* Instructions to follow: Output the full listing exactly as written, with no pictures in it.

+--

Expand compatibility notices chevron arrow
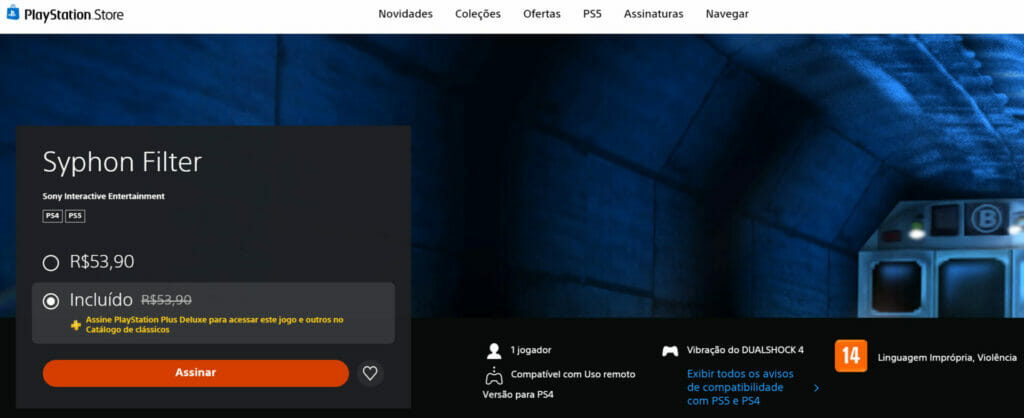The width and height of the screenshot is (1024, 418). [816, 388]

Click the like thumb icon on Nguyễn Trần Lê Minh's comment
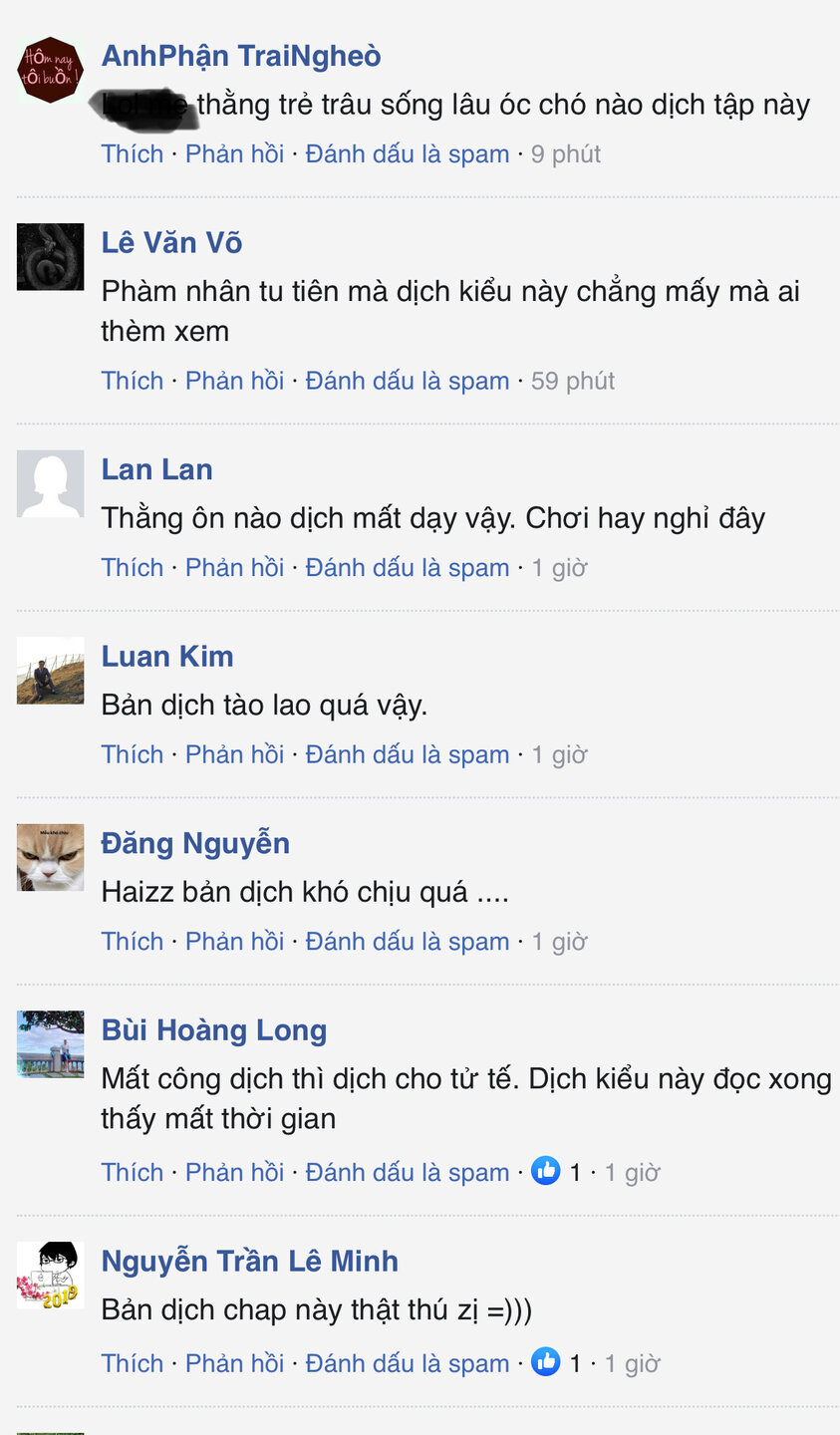pyautogui.click(x=546, y=1362)
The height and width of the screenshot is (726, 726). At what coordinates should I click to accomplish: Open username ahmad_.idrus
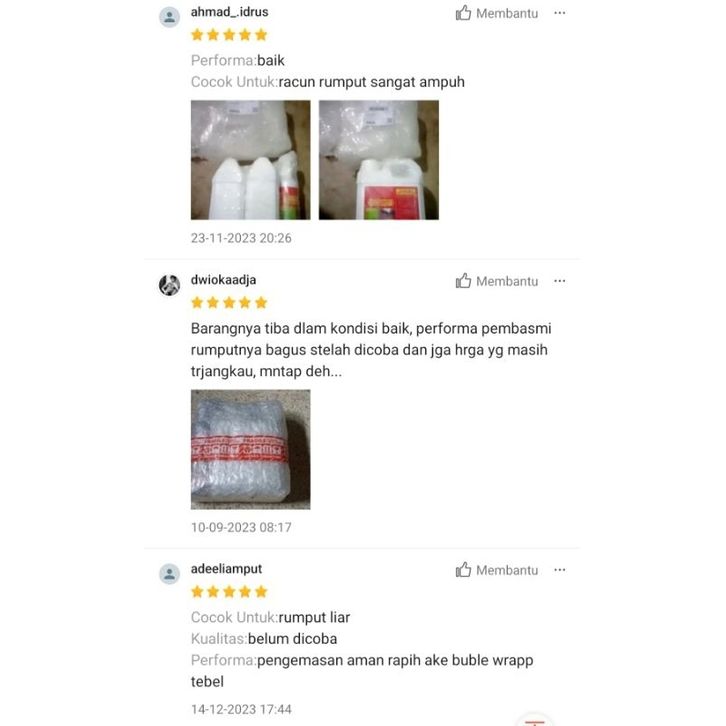pos(229,12)
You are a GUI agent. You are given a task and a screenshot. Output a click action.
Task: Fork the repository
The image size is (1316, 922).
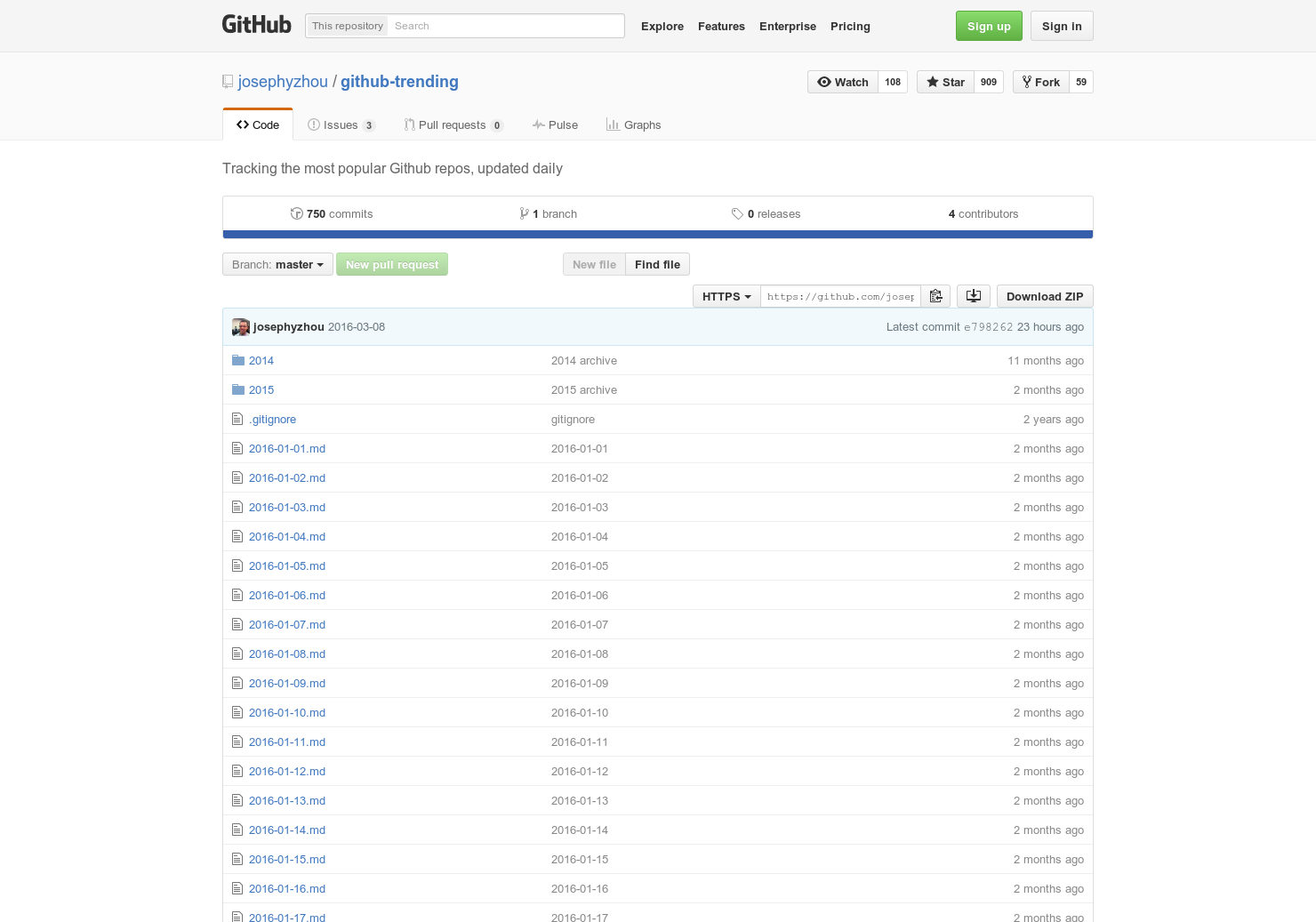point(1040,82)
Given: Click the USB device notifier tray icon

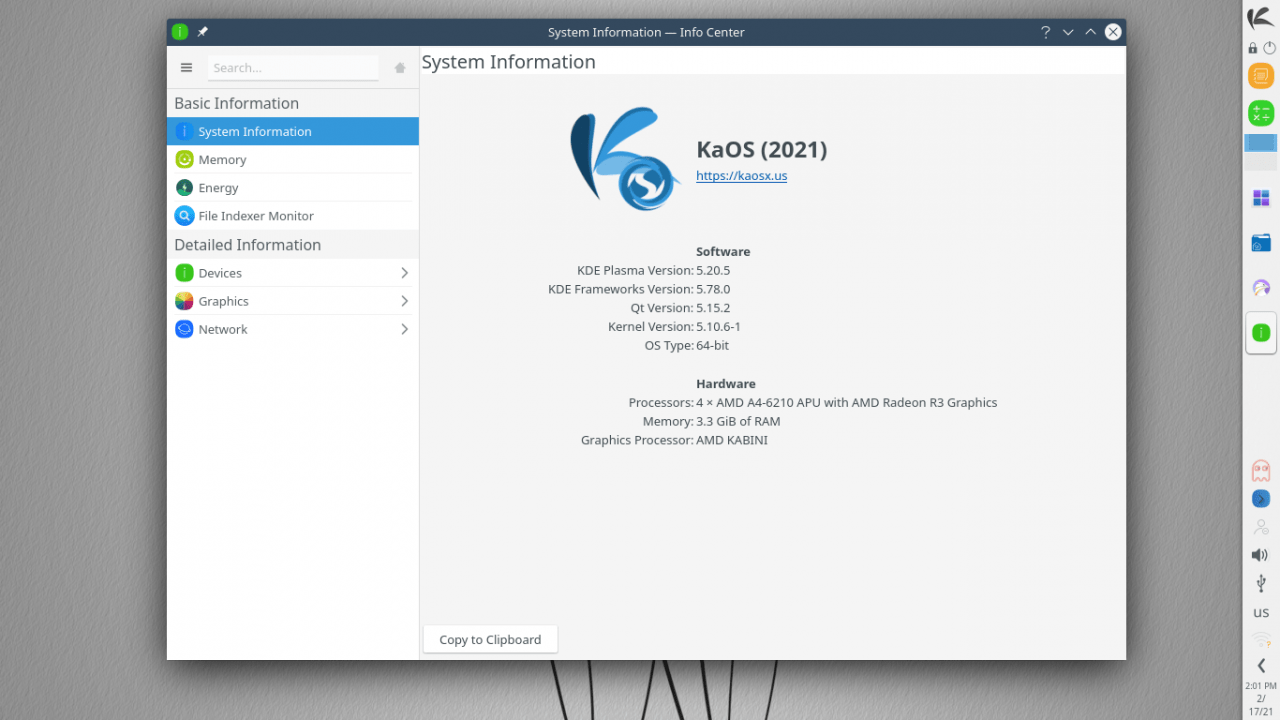Looking at the screenshot, I should coord(1261,583).
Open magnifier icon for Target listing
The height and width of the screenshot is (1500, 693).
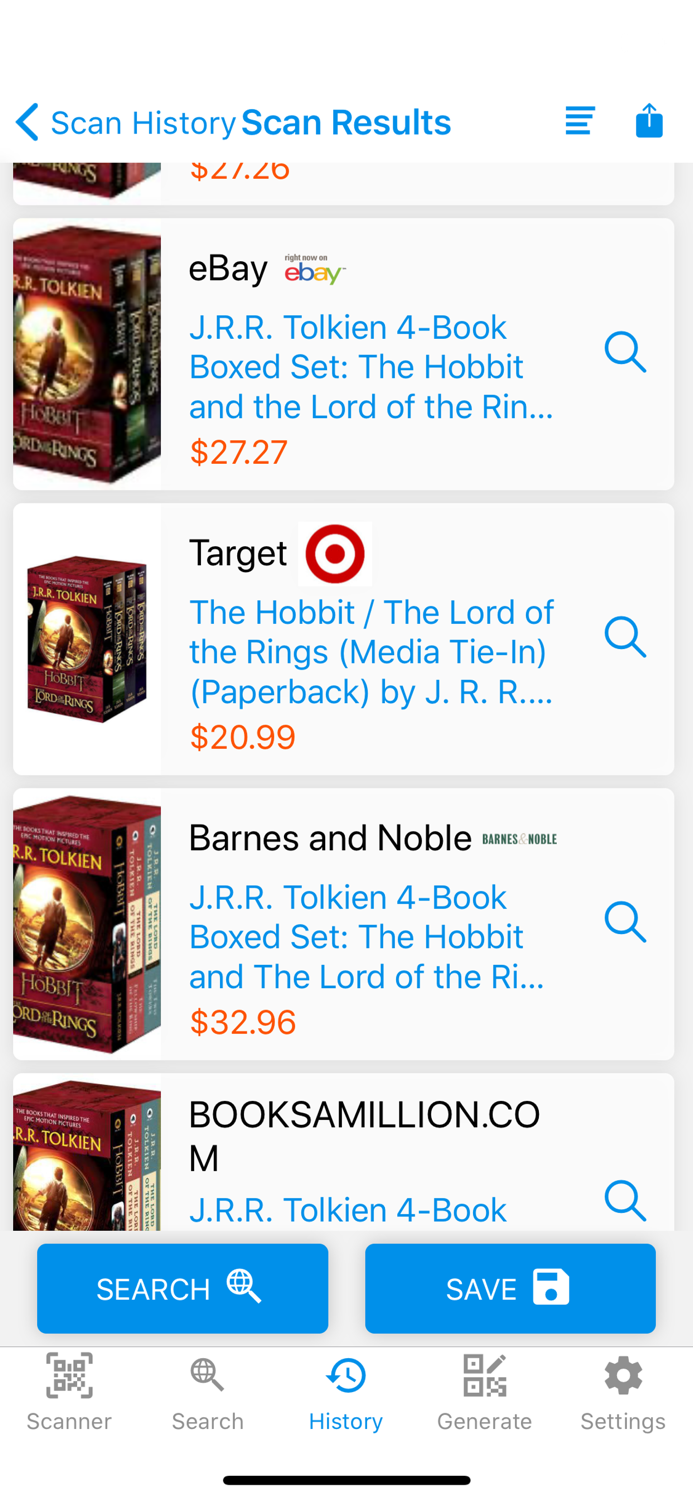click(x=626, y=637)
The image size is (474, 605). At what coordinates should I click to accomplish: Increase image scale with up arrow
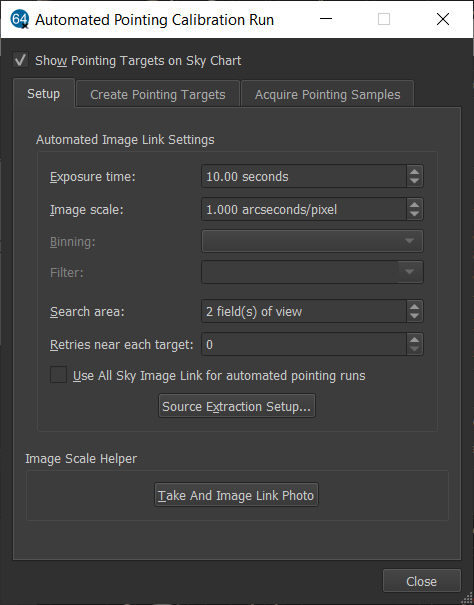click(415, 204)
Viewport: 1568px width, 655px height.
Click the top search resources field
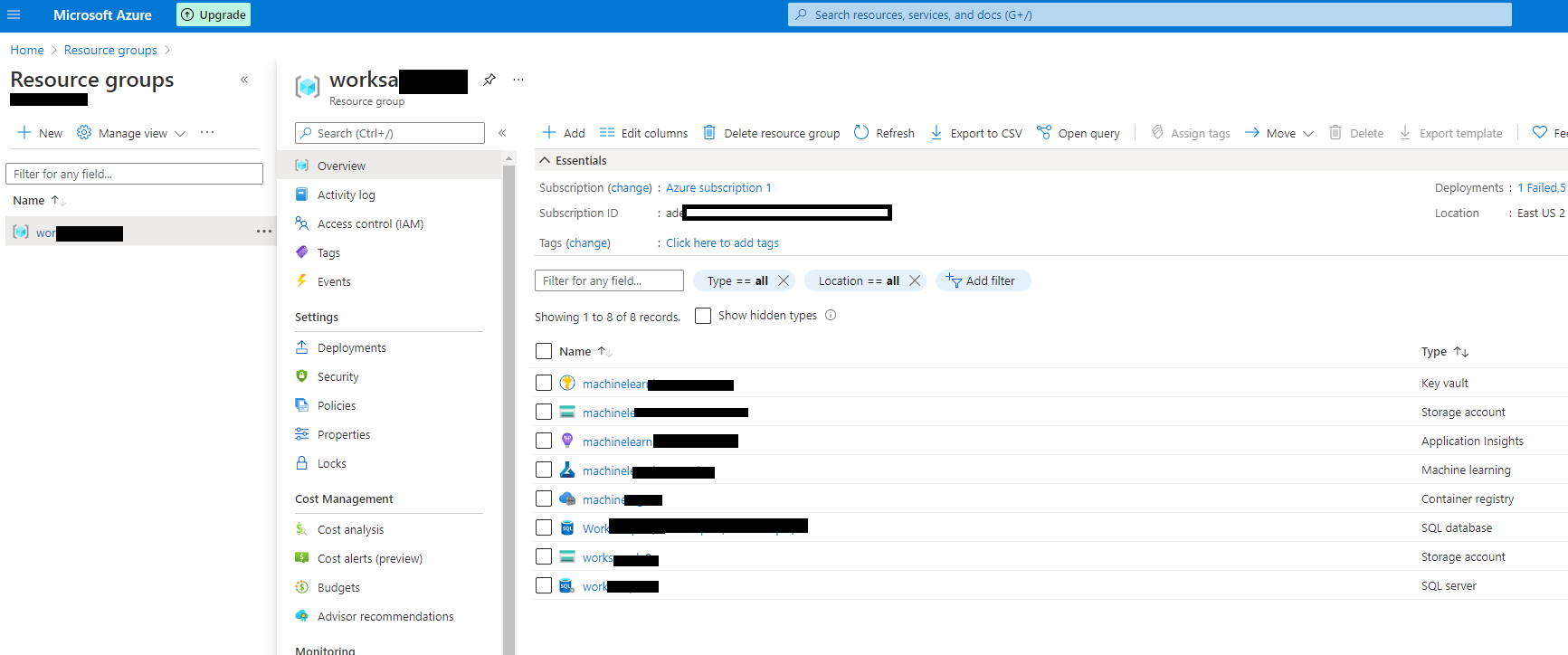(x=1149, y=14)
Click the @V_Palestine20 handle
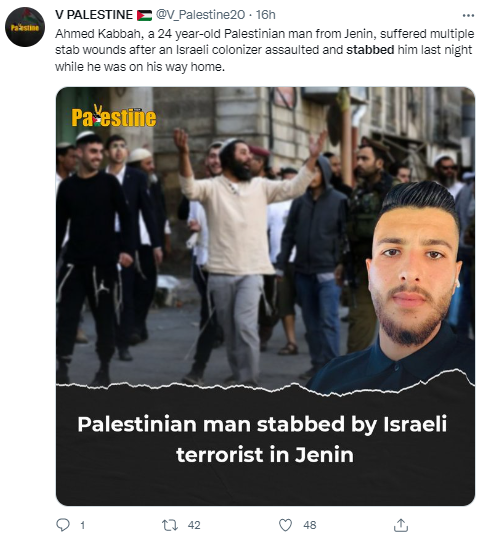Viewport: 480px width, 536px height. (200, 15)
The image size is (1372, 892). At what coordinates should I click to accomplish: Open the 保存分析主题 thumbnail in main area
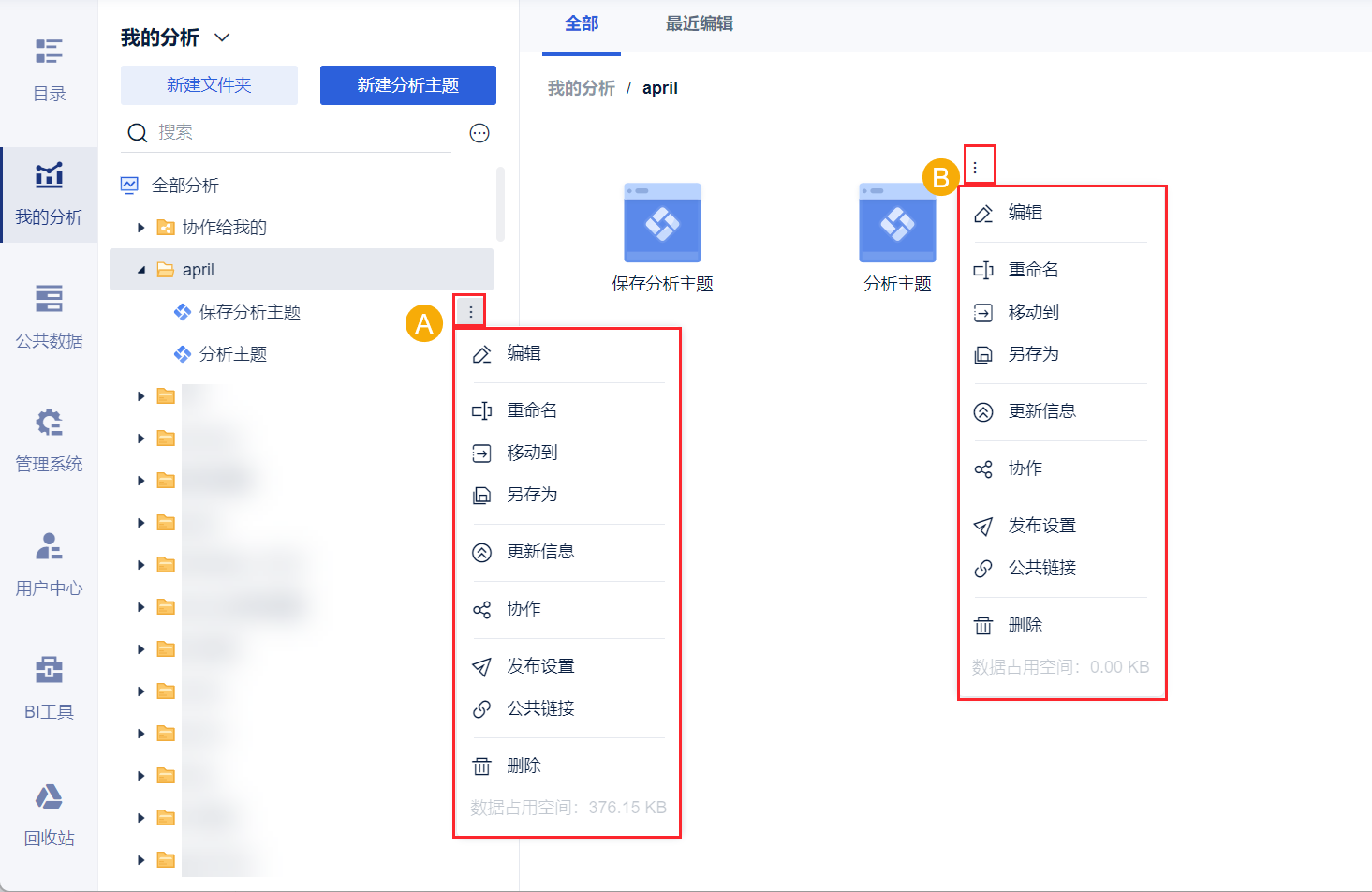tap(662, 223)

+--

* Reply to the exercise:
Expand compatibility notices chevron arrow
The width and height of the screenshot is (1024, 418). [816, 388]

Click the like thumb icon on Nguyễn Trần Lê Minh's comment
pyautogui.click(x=546, y=1362)
The height and width of the screenshot is (726, 726). At what coordinates should I click to accomplish: Open username ahmad_.idrus
pos(229,12)
You are a GUI agent. You are given a task and a screenshot. Output a click action.
Task: Fork the repository
The image size is (1316, 922).
point(1040,82)
Given: Click the USB device notifier tray icon

Looking at the screenshot, I should coord(1261,583).
Open magnifier icon for Target listing
The height and width of the screenshot is (1500, 693).
click(x=626, y=637)
The image size is (474, 605). At what coordinates should I click to accomplish: Increase image scale with up arrow
click(415, 204)
Viewport: 1568px width, 655px height.
Click the top search resources field
(x=1149, y=14)
Click the @V_Palestine20 handle
Viewport: 480px width, 536px height. (200, 15)
The image size is (1372, 892). At what coordinates should I click to accomplish: Open the 保存分析主题 thumbnail in main area
tap(662, 223)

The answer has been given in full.